Diecinueve horas y cincuenta y siete minutos era el tiempo asignado a los jugadores en un certamen común, pero al Maestro le quedaban todavía más de veinte horas. Otake, con sus treinta y cuatro horas y diecinueve minutos, disponía de unas seis horas.
La jugada Blanco 130 del Maestro, un movimiento negligente, resultó fatal. Si no hubiera cometido ese error, y si el encuentro hubiera continuado con ambos parejos, o si la ventaja de uno u otro hubiera sido pequeña, Otake habría tenido que seguir hasta agotar sus cuarenta horas. Después de Blanco 130, ya sabía que iba a ganar.
Tanto el Maestro como Otake eran famosos por su tenacidad, y los dos se caracterizaban por sus largas meditaciones. Otake aguantaría hasta que su tiempo se agotara; y su modo de hacer más de cien jugadas en los últimos momentos le daba a su juego una peculiar ferocidad. El Maestro, formado en una época en que no había restricciones de tiempo, no era capaz de una proeza como ésa. Por el contrario, él probablemente habría resistido por más de cuarenta horas, de modo que la última batalla de su vida resultara lo suficientemente libre de las presiones del tiempo.
El tiempo asignado en los certámenes por el título de Maestro había sido siempre amplio. Eran dieciséis horas cuando en 1926 jugó con Karigané del séptimo rango. Karigané perdió por sobrepasarse en el uso del tiempo, aunque la victoria por cinco o seis puntos del Maestro con Blanco era algo firme. Hubo quienes dijeron que Karigané debería haber jugado como un hombre, y no aducir falta de tiempo como pretexto para su derrota. En el juego con Wu del quinto rango, a cada jugador se le asignaron veinticuatro horas.
Para el certamen de despedida del Maestro, el tiempo era casi el doble que el de estos inusualmente prolongados juegos, y cuatro veces más que el de un juego común. Y hasta casi se podría haber hecho caso omiso de restricciones en el tiempo.
Si esta extraordinaria disposición de tiempo había sido un mandato del Maestro, hay que decir que se había echado un enorme peso a las espaldas. Debía soportar su propia enfermedad y los largos períodos de reflexión de su adversario. Esas treinta y cuatro horas eran convincente prueba de ello.

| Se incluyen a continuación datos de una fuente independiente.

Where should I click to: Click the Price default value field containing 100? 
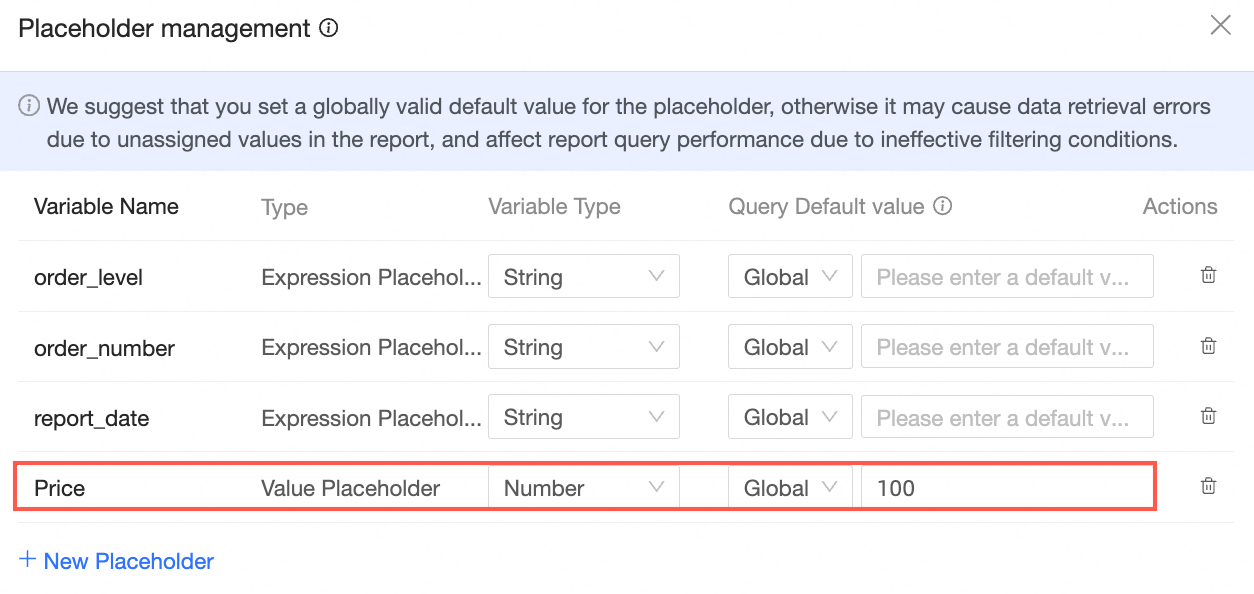click(1006, 488)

Por otra parte, el arreglo de jugar cada cinco días se había aceptado en consideración a la edad del Maestro, pero en verdad se sumaba a la carga que había que sobrellevar. Si ambos hubieran usado el tiempo convenido completamente -un total de ochenta horas- y si cada sesión hubiera durado cinco horas, entonces habrían sido dieciséis sesiones, lo cual significa que aun si el juego se hubiera desarrollado sin ninguna interrupción se habría prolongado por unos tres meses. Cualquiera que conozca el espíritu del Go sabe que la concentración necesaria no puede mantenerse o la tensión no puede perdurar durante tres meses enteros. Algo así resulta como una astilla en el cuerpo del jugador. El tablero de Go acompaña al jugador mientras se despierta y duerme, de modo que un receso de cuatro días no significa reposo sino agotamiento.
El receso se volvió más exasperante luego de la enfermedad del Maestro. Él y los organizadores, por supuesto, deseaban terminar con el certamen lo más pronto posible. Necesitaba descansar, y existía el peligro de que se desplomara en el transcurso del juego.

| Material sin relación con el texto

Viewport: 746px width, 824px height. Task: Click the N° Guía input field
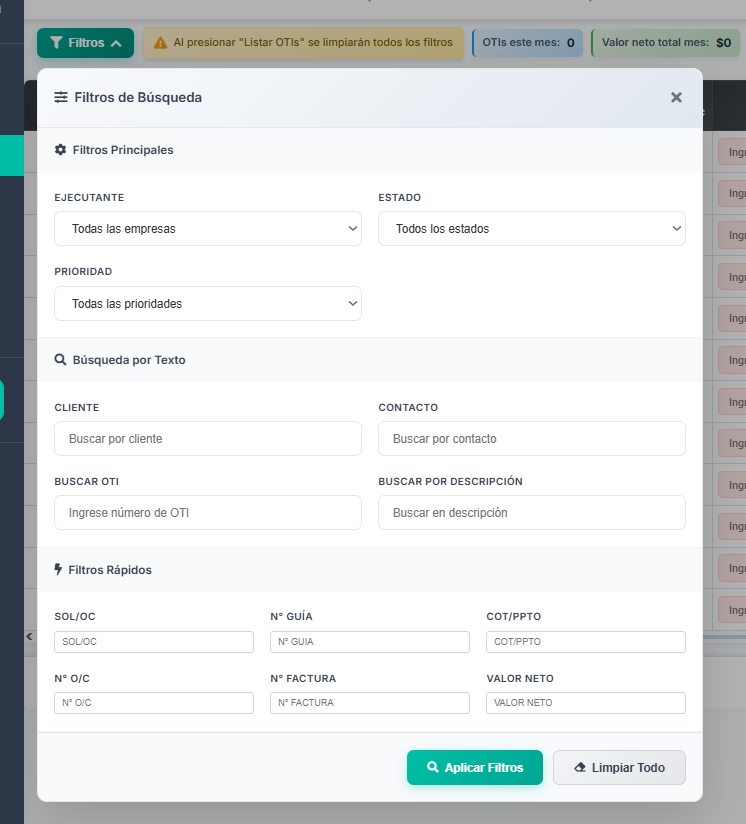[x=369, y=642]
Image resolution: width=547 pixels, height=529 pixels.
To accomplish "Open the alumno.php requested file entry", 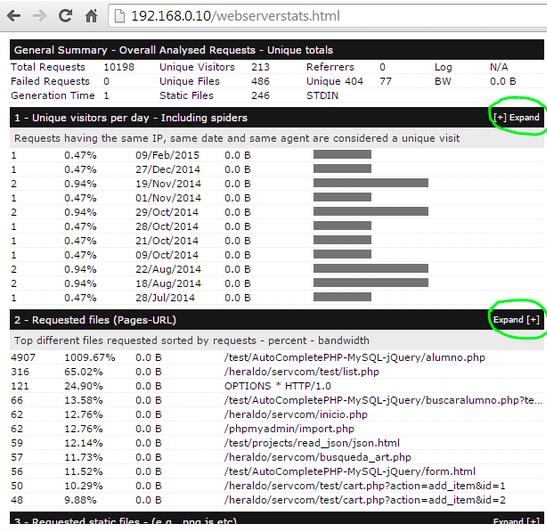I will click(355, 358).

Le había dicho a su mujer, y ella me lo había transmitido con tristeza, que ya no le importaba quién ganara, que lo único que deseaba era terminar con todo.
– Y nunca antes había dicho algo así.
– No mejorará mientras dure el certamen -me contaron que había dicho uno de los organizadores, meneando la cabeza-. A veces creo que debería abandonar todo. Pero es claro que no puede. Su arte significa mucho para él. Y ni me he planteado esa posibilidad seriamente, por supuesto. Es sólo un pensamiento que me viene a la mente en los malos momentos.

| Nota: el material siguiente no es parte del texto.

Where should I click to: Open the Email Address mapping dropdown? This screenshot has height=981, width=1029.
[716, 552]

Podía ser una observación profesional de naturaleza confidencial, pero habrá habido momentos realmente difíciles. Al mismo Maestro no se le había oído una queja ni una vez. De hecho, a lo largo de su carrera de medio siglo, probablemente había ganado un considerable número de juegos gracias a su paciencia, más afinada que la de los adversarios. Y, por otra parte, el Maestro no era alguien que demostrara su disgusto o incomodidad.